Francisco volvió a reclamar enérgicamente el fin de las guerras que asolan el mundo. En concreto, se refirió al conflicto que estalló, hace ya diez meses, en Sudán. "Pido a las partes beligerantes que paren esta guerra".
"Cuando entramos en el desierto interior, podemos encontrarnos con fieras y ángeles", señaló, de forma simbólica el Papa en el ángelus de este primer domingo de Cuaresma, glosando el texto evangélicos que presenta a Jesús siendo tentado en el desierto.
Francisco quiso poner nombre a esas "fieras" del alma: "Los diversos vicios, el ansia de riqueza, que aprisiona en el cálculo y la insatisfacción, la vanidad del placer, que condena a la inquietud y la soledad, y de nuevo la codicia de la fama". "Son bestias 'selváticas' -añadió- y como tales, hay que domarlas y combatirlas: de lo contrario, devorarán nuestra libertad".
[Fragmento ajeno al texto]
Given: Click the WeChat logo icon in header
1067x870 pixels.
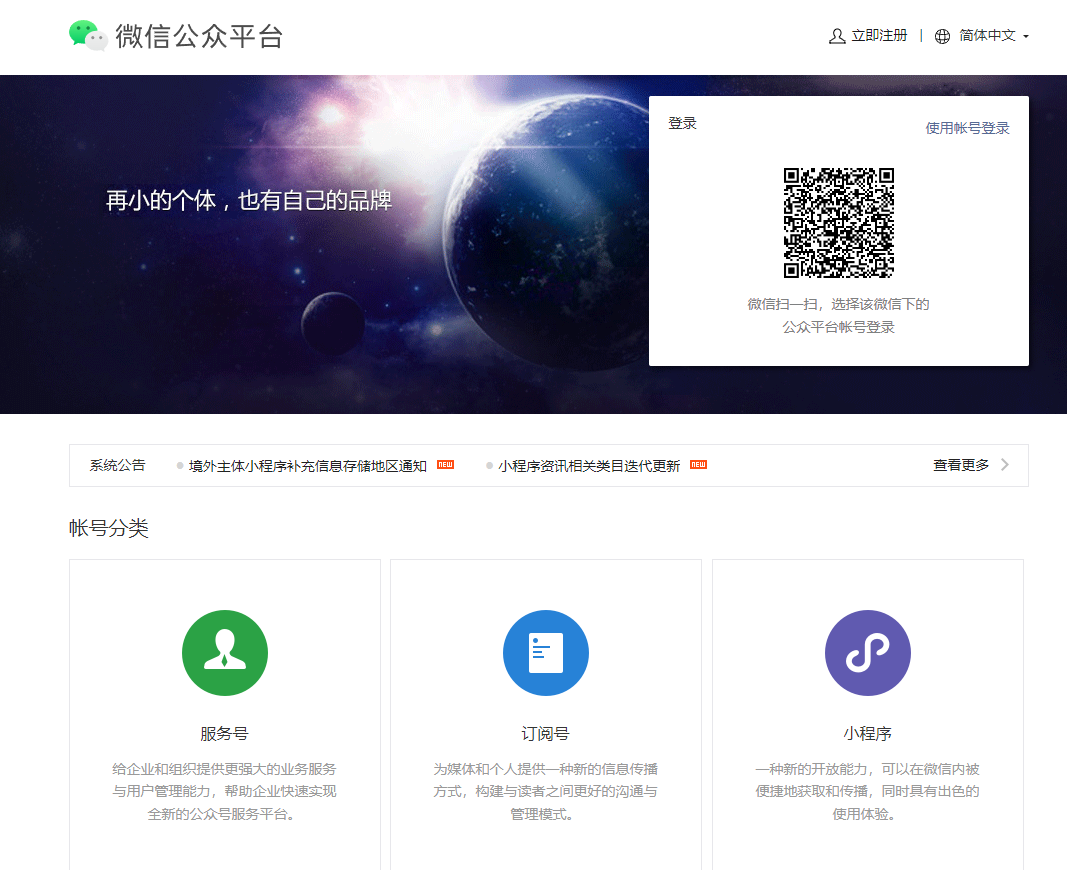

Por el contrario, "los espíritus angélicos recuerdan los buenos pensamientos y sentimientos sugeridos por el Espíritu Santo. Mientras las tentaciones nos desgarran, las buenas inspiraciones divinas nos unifican en armonía", indicó el Papa desde el balcón del palacio apostólico ante una multitud que le escuchaba en una soledad mañana en la plaza de San Pedro.
"Mientras movemos los primeros pasos en el camino cuaresmal, planteémonos dos preguntas. Primera: ¿cuáles son las pasiones desordenadas, las 'fieras' que se agitan en mi corazón? Es bueno reconocerlas, nombrarlas, comprender sus tácticas. Y un segundo interrogante: para dejar que la voz de Dios hable a mi corazón y lo custodie en el bien, ¿pienso retirarme un poco al 'desierto', es decir, dedicar un espacio al silencio, a la oración, a la adoración, a la escucha de la Palabra de Dios?".
El sufrimiento de la población en las guerras
Finalmente, y tras la oración del ángelus, Francisco volvió a reclamar con pasión el fin de las guerras que asolan el mundo. En concreto, se refirió al conflicto que estalló, hace ya diez meses, en Sudán. "Pido a las parte beligerantes que paren esta guerra, que hace tanto mal a la gente".
El Papa denunció de nuevo "la violencia contra poblaciones inermes y la destrucción de estructuras", y pidió rezar y no olvidar "tantos otros conflictos en distintos lugares del mundo, en Europa, en Ucrania, en Palestina, en Israel, porque la guerra es siempre una derrota, es inútil, solo lleva destrucción y muerte y nunca traerá la solución del problema". "Las poblaciones están cansadas de la guerra", afirmó
Finalmente, Francisco anunció que en la tarde de este domingo, junto con los colaboradores de la Curia vaticana, comenzará los ejercicios espirituales de Cuaresma.